# PROBLEM DESCRIPTION
Reproduce the lines below, swapping "toolbar icon" for "toolbar button" and leaving everything else untouched.

[start]

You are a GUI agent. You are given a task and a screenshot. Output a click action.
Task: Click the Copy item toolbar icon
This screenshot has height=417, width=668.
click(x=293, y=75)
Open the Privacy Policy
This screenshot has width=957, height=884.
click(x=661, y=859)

[end]

# REPLY
You are a GUI agent. You are given a task and a screenshot. Output a click action.
Task: Click the Copy item toolbar button
This screenshot has height=417, width=668.
click(x=293, y=75)
Open the Privacy Policy
This screenshot has width=957, height=884.
click(x=661, y=859)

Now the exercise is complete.